Die Griechen hatten nicht freiwillig noch einen guten Teil ihres Geldes auf der Bank, als die Banken geschlossen wurden. In Griechenland gibt es viele fragwürdige Regelungen, die die Nutzung von Bargeld einschränken. Wenn man aber vieles – darunter alle größeren Rechnungen – nur durch Überweisung bezahlen kann, dann muss man auch das nötige Geld auf dem Konto haben. Ich will nicht, dass es auch bei uns so weit kommt. Wir sind nicht mehr weit davon entfernt. Deshalb ist es dringend erforderlich und mir sehr wichtig, dass die Gerichte feststellen, staatliche Stellen seien nach § 14 Bundesbankgesetz und Artikel 128 des EU-Vertrags verpflichtet, Bargeld anzunehmen.

Anders als der Hessische Rundfunk meint, habe ich also durchaus einen Nutzen davon, meinen Rundfunkbeitrag und andere Zahlungen an Behörden in bar begleichen zu können. Ich zahle auch sonst alles bar, was sich mit vertretbarem Aufwand bar bezahlen lässt. Wenn einmal gerichtlich geklärt ist, wer Bargeld annehmen muss, werde ich noch mehr bar zahlen. Das ist auch keineswegs so unpraktisch, wie es immer dargestellt wird. Inzwischen ermöglichen es sogar einige Dienstleister, Käufe im Internet komfortabel in bar zu begleichen.

Noch lieber wäre es mir natürlich – und Hauptziel meiner Aktion ist es, dazu beizutragen –, dass unsere Parlamentarier endlich ihre Pflicht tun und sich gesetzgeberisch mit dem Geldsystem befassen. Obwohl mengenmäßig betrachtet der größte Teil des Zahlungsverkehrs heute mit dem Buchgeld der Banken abgewickelt wird, gibt es weder in Deutschland noch in anderen Ländern ein Gesetz, das die Zahlungsmitteleigenschaft dieses Bankengeldes regelt und bestätigt.

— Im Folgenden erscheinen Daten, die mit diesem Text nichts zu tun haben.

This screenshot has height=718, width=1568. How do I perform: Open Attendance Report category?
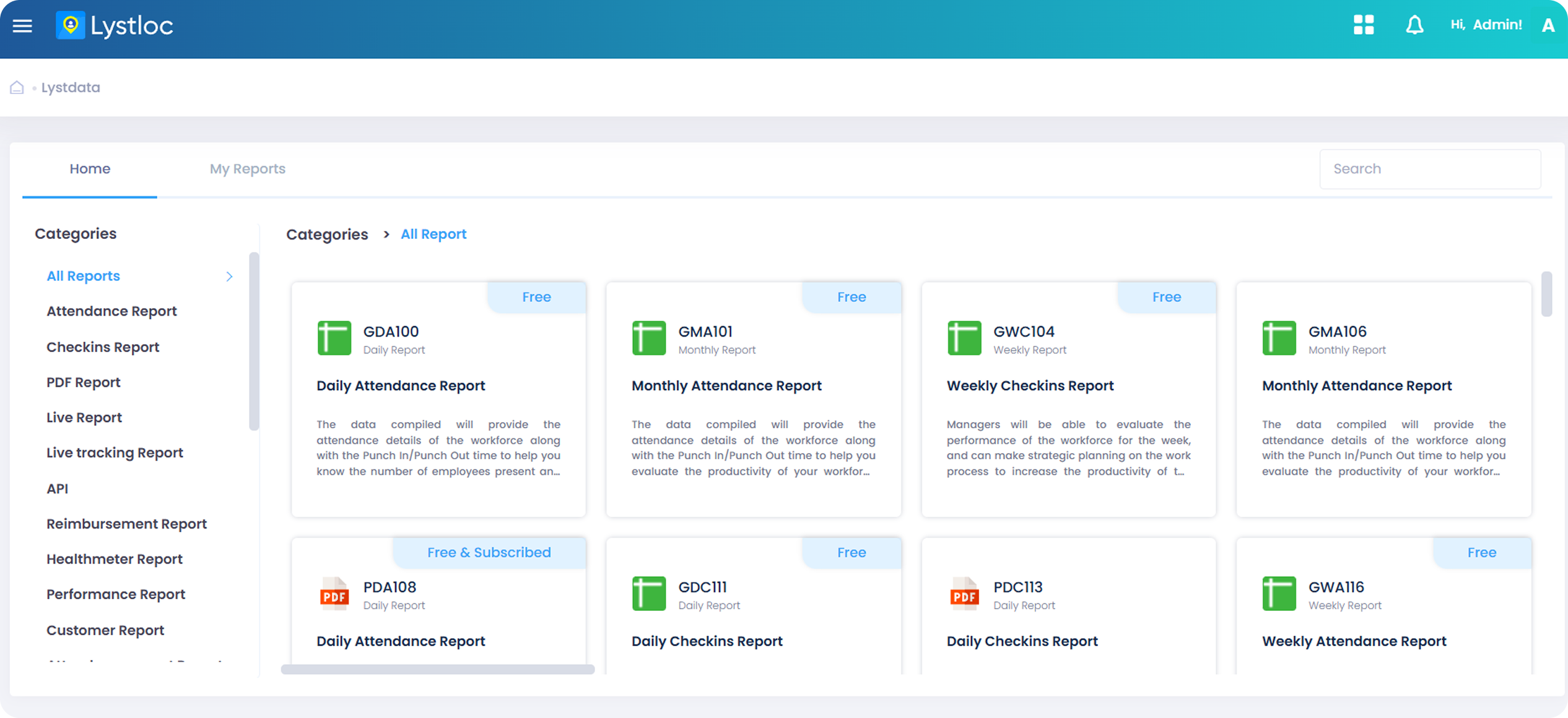pos(111,311)
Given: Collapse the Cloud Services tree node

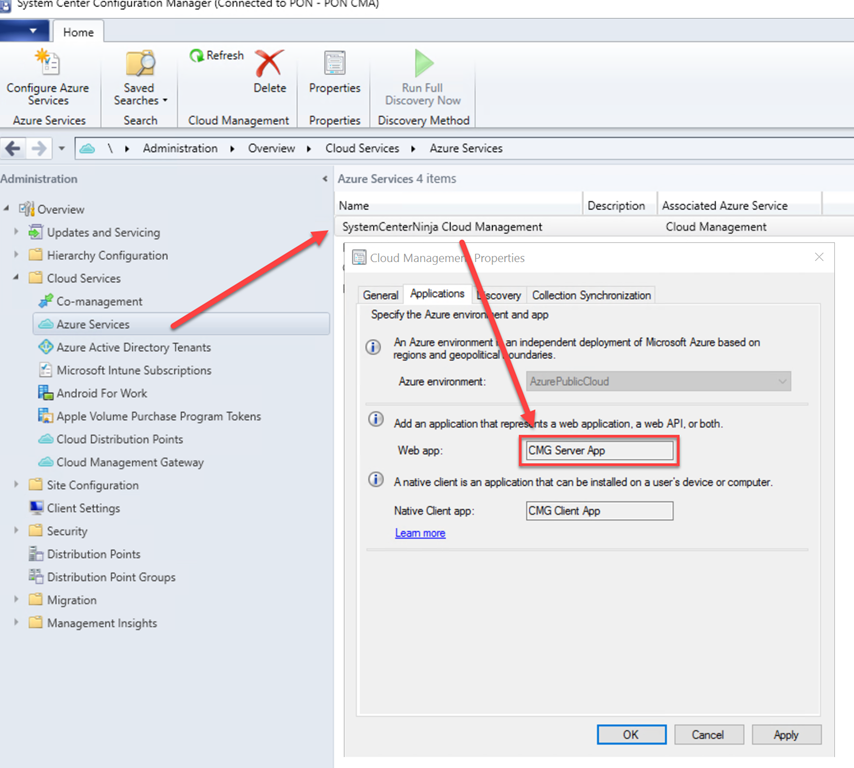Looking at the screenshot, I should pos(16,278).
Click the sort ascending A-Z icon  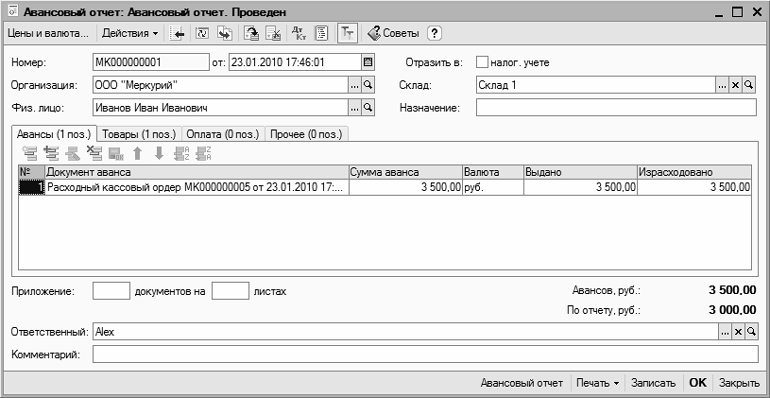182,154
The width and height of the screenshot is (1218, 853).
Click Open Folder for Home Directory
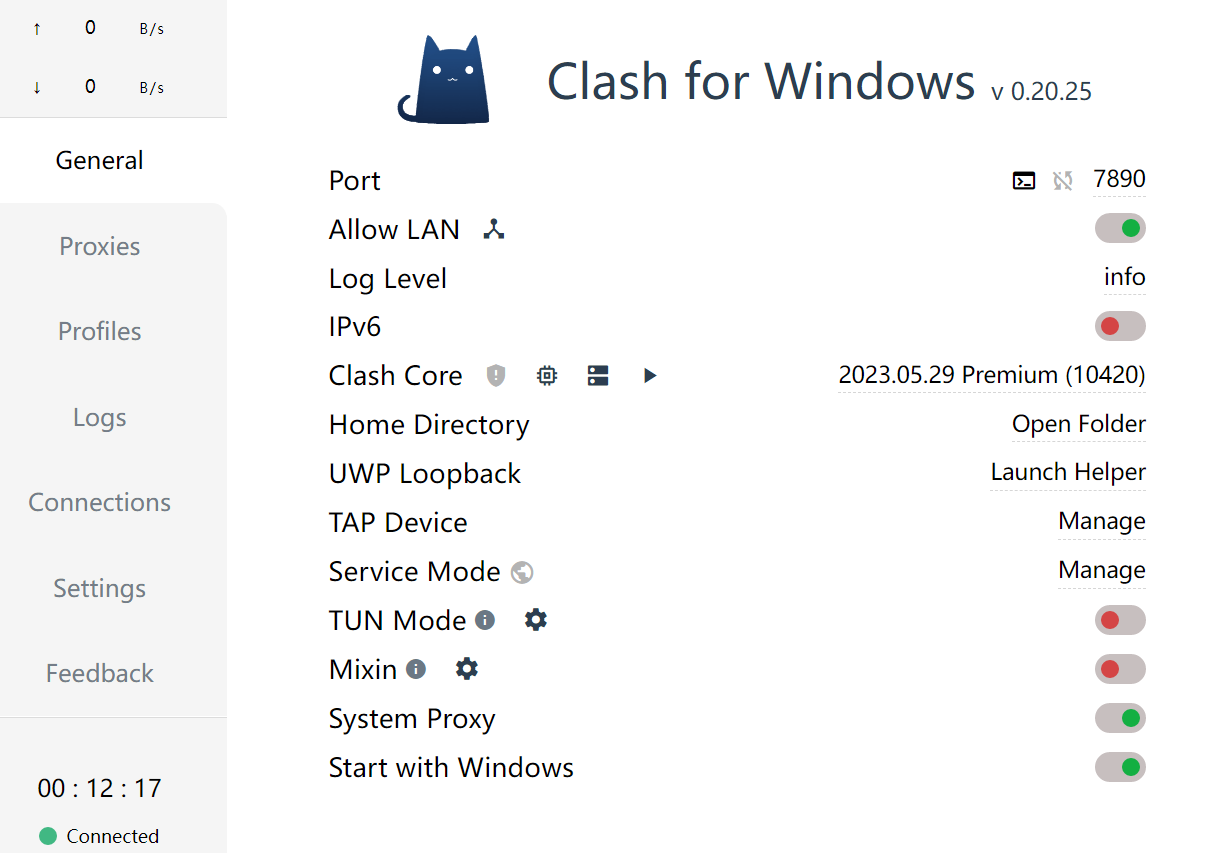click(x=1079, y=424)
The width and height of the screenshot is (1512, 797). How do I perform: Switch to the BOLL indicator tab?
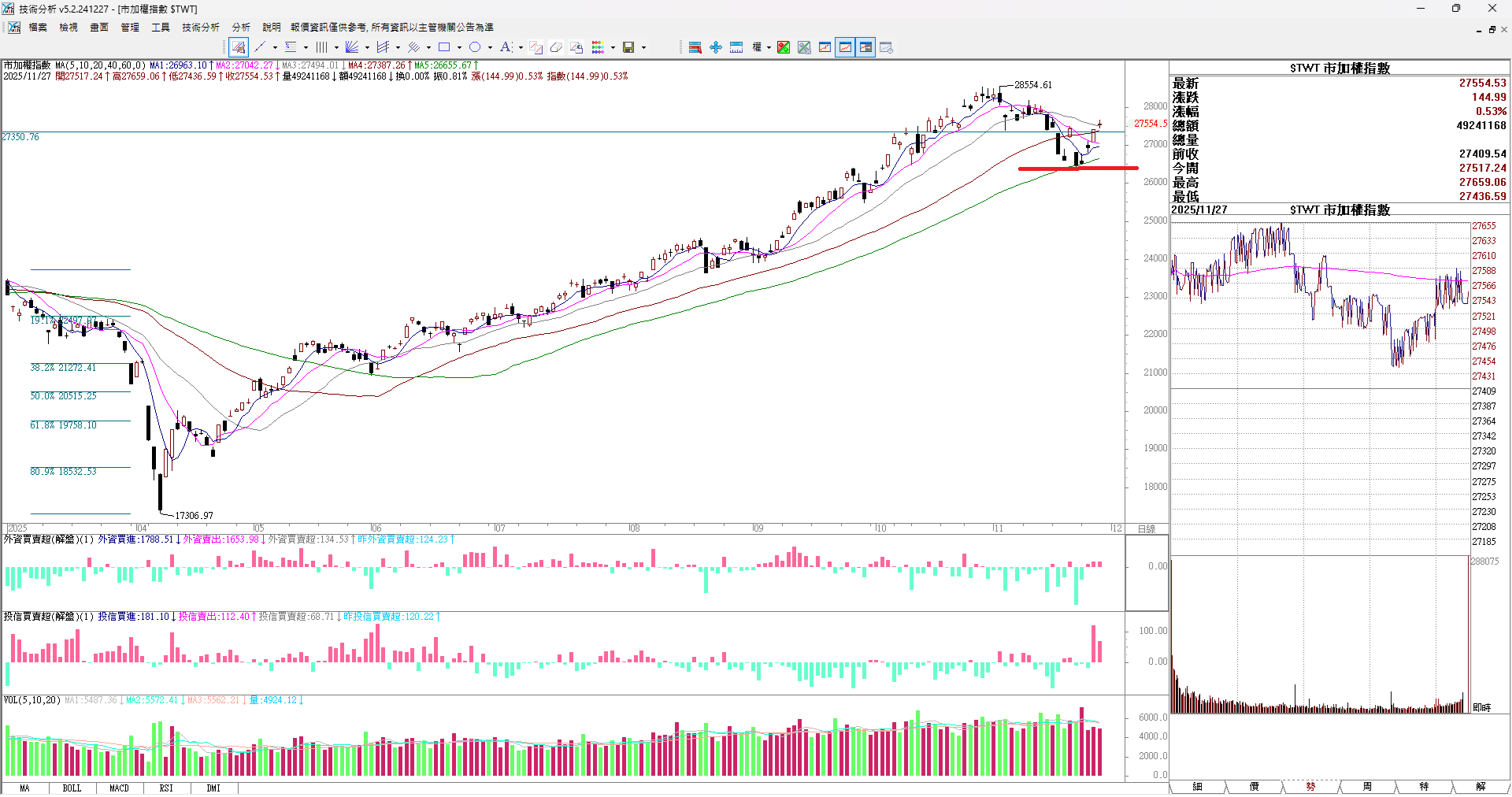pos(72,788)
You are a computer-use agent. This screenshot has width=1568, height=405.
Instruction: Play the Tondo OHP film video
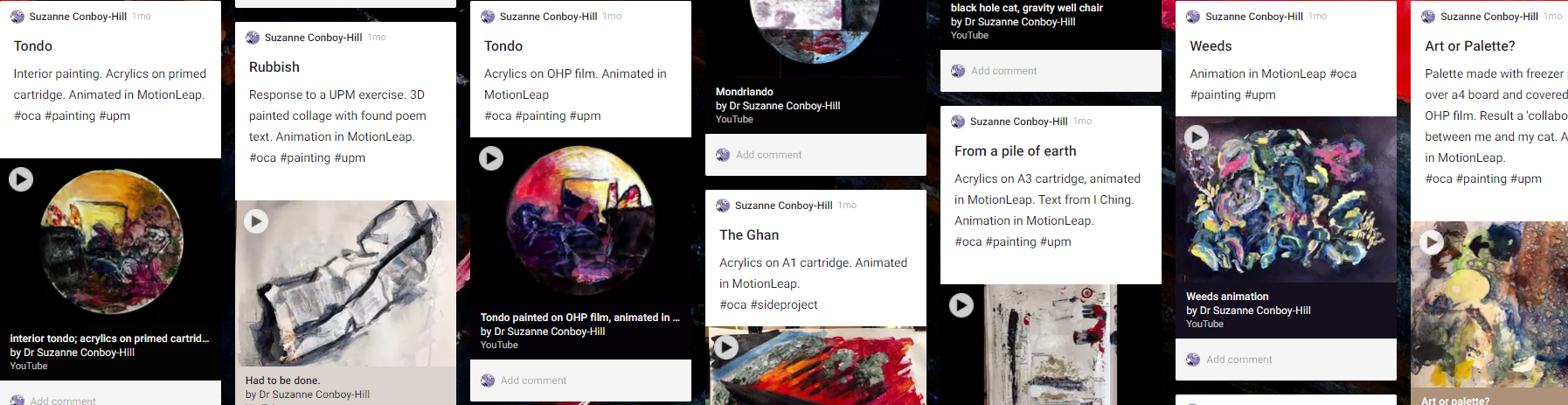pyautogui.click(x=491, y=158)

Alles beruht auf Gewohnheitsrecht; sehr zum Gefallen und Gewinn der Banken, die dieses Gewohnheitsrecht geprägt haben.

Ich bin mir sicher, dass die Parlamentarier, wenn sie ein Gesetz machen würden, gar nicht anders könnten, als zu dem Schluss zu kommen, dass auch der bargeldlose Zahlungsverkehr mit echtem, staatlich garantiertem Geld stattfinden sollte – mit einem gesetzlichen Zahlungsmittel. Dann würde ich – wenn auch noch der Datenschutz gewährleistet wird – sehr gern das meiste wieder unbar zahlen, auch den Rundfunkbeitrag.

Warum habe ich mir für meine Aktion den öffentlich-rechtlichen Rundfunk ausgesucht? Ich hätte ja auch das örtliche Finanzamt auffordern können, mir Barzahlung zu ermöglichen. Denn sogar das Finanzamt versieht seine Steuerbescheide mit dem gesetzwidrigen Hinweis, dass man nur mit Überweisung oder Bankeinzug zahlen könne, nicht aber mit dem Bargeld, das der Staat selbst zum einzigen unbeschränkten gesetzlichen Zahlungsmittel erklärt hat. Vor den Finanzämtern sollte man aber großen Respekt haben. Die fackeln nicht lange und vollstrecken, wenn sie meinen, man schulde ihnen etwas. Erst wird vollstreckt, dann wird nötigenfalls gerichtlich geklärt. Eine Kontenpfändung ist kein Spaß.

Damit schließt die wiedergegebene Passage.